SELECTED EXCERPT START

Many of the houses are from the 1905s-1910s; they look exactly like the houses on 16th Ave NE in the U-District and 16th Ave E on Capitol Hill. Front porches, bay windows, a certain kind of wood architecture, and no garages or driveways. There are a few 1960s or newer houses with 2-car garages. Then came Providence Medical Center. At 10th Street it started going downhill, and it looked like things were just going to get more isolated, so I turned west. Central and north Everett is a narrow penninsula hilltop going down on three sides, like the top of Beacon Hill but wider.
I continued west three blocks to the last street above the cliff, Grand Avenue. Beyond that is the railroad track and Marine View Drive. All the residential streets are very wide, and the houses have deep setbacks like in Magnolia. You could fit another full-sized row of houses in the front yards and sidewalks. The empty space bothers me because it makes walking distances longer. In San Francisco the back yards are deep and narrow like this, and people have large gardens. But when setbacks are in the front, they tend to be plain lawns that are rarely used so I don’t see the point. Several streets and sidewalks were closed; the city is apparently resurfacing several of northwest Everett’s streets at the same time.
I went south on Grand until the large mansions got to be too much; I wanted to see ordinary-sized houses. So I turned east to Rucker Avenue. All these residential streets are wide for some reason. At 18th Street I saw a linear park, so I went back to Grand Avenue. Finally a good view of the water. The navy base is right below, with a football field next to it. The base consists of several buildings clustered around a turnaround street. That makes it look like — believe it or not — a casino resort.

SELECTED EXCERPT END

▶ [ASSIGNMENT A]:
Copy the part of the passage on north Everett that opens with the words containing "Many of the" and closes with "Hill but wider.".
▶ [ASSIGNMENT B]:
Summarize the passage on north Everett in two sentences.

RECORDED DATA START

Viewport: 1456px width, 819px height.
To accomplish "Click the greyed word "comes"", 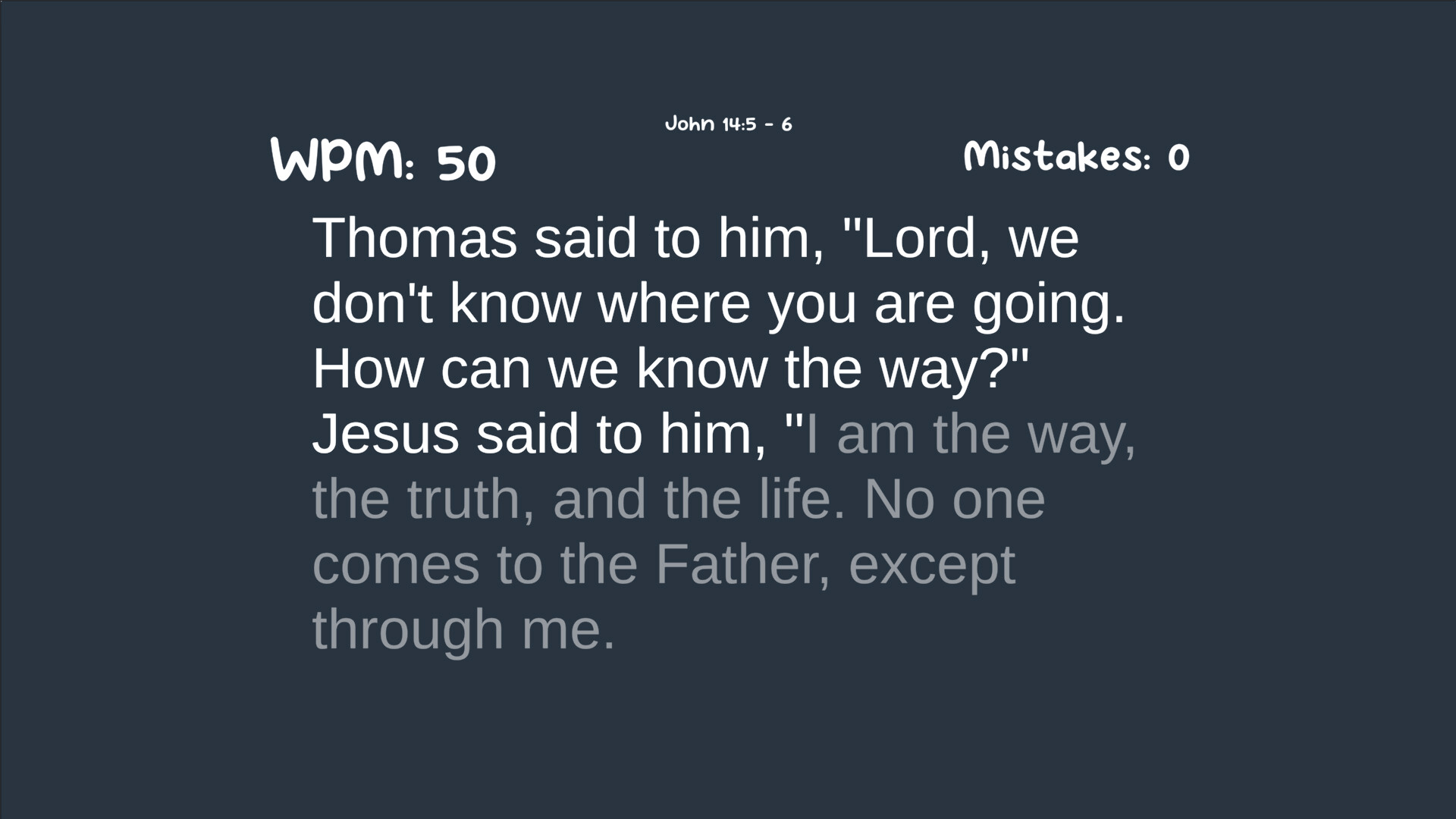I will tap(396, 566).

RECORDED DATA END

▶ [EXERCISE RESULT A]:
Many of the houses are from the 1905s-1910s; they look exactly like the houses on 16th Ave NE in the U-District and 16th Ave E on Capitol Hill. Front porches, bay windows, a certain kind of wood architecture, and no garages or driveways. There are a few 1960s or newer houses with 2-car garages. Then came Providence Medical Center. At 10th Street it started going downhill, and it looked like things were just going to get more isolated, so I turned west. Central and north Everett is a narrow penninsula hilltop going down on three sides, like the top of Beacon Hill but wider.

▶ [EXERCISE RESULT B]:
The writer walks through north Everett, passing older houses with front porches and bay windows but no garages, then heads west to Grand Avenue above the cliff, where the residential streets are very wide and the front setbacks deep. After finding the front lawns pointless and the mansions too much, the writer turns east to Rucker Avenue and later returns to Grand Avenue for a view of the water and the navy base below.